Ratings agency Standard and Poor's says Southern Cross managed to turn around its financial situation.

Wednesday, November 26th 2003, 5:21PM
Standard & Poor's has affirmed its insurer financial strength and counterparty credit ratings on Southern Cross Medical Care Society at 'A+'.

The rating outlook, however, is revised to stable from negative.

"The stable outlook reflects Southern Cross' success in turning around its financial performance and its ability to maintain its strong market franchise," Standard & Poor's credit analyst Michael Vine says.

The ratings agency says that Southern Cross has successfully implemented and managed several initiatives, including a restructure of its premium rates, product adjustments, and claims processing system provements.

"The stable outlook also factors in the expectation that Southern Cross' underwriting performance will continue to trend positively and contribute to a stabilized operating performance in the medium term," Vine says.

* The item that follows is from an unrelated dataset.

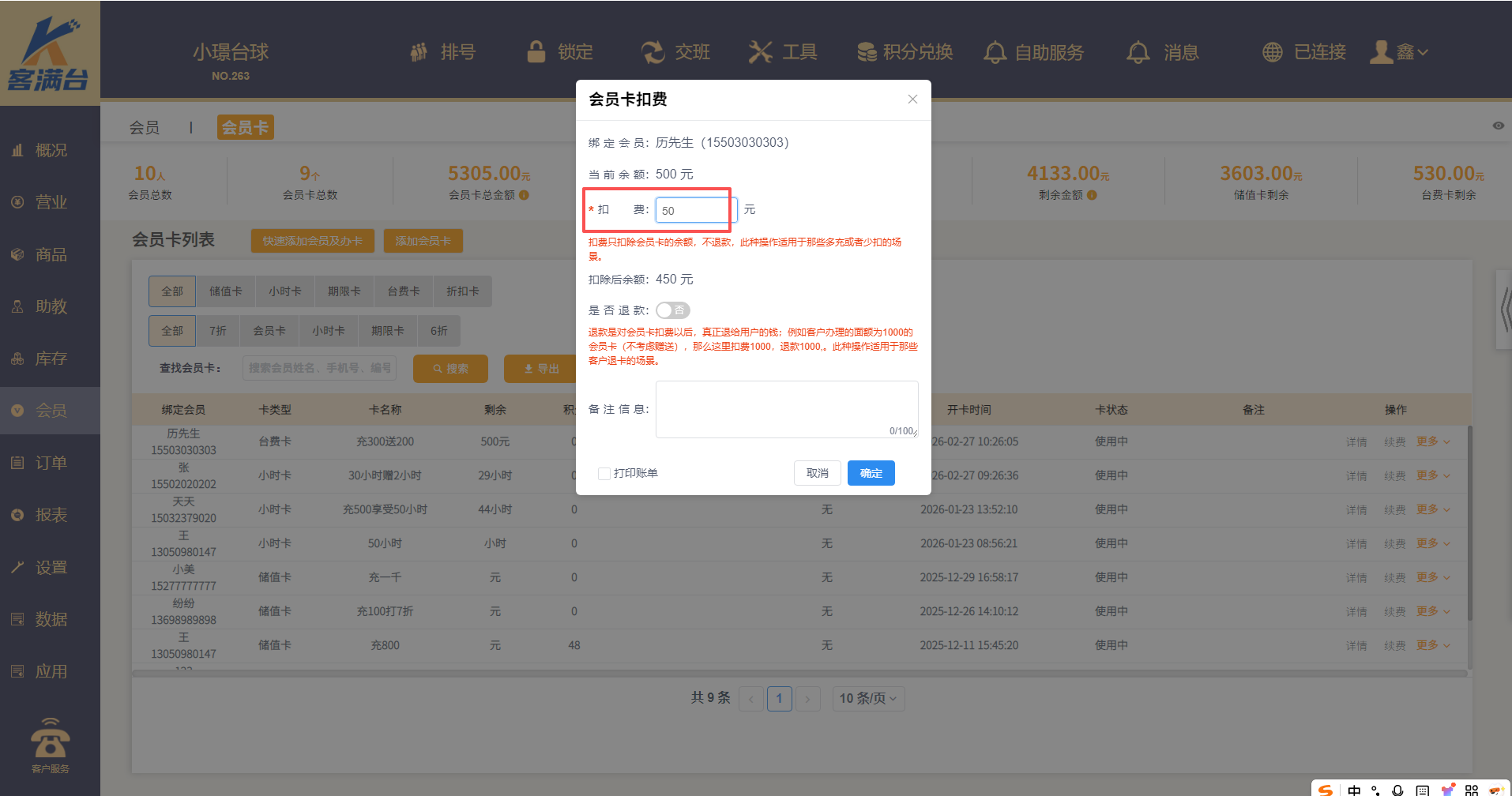Expand 更多 menu for 历先生 row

The ratings reflect Southern Cross' continued strong market position in New Zealand's health care insurance market, underpinned by its strong brand and extensive distribution network throughout the country. By international standards, Southern Cross is a small company, operating in the small domestic market. The organisation's relatively small capital size and mutual status limits its protection against unforeseen adverse events.

Southern Cross group chief executive, Ian McPherson, said the ratings capped off a very satisfactory year.

During the 12 months ended June 30, the Society's operating result significantly improved and its balance sheet strengthened.

"The Standard & Poor's rating is further reinforcement that we are on track financially. Furthermore, we are the only entity in New Zealand that has a Standard & Poor's rating for its health insurance business and are amongst the highest rated health insurers in Australasia," he said in a statement.

McPherson says Southern Cross voluntarily intended to increase reserves.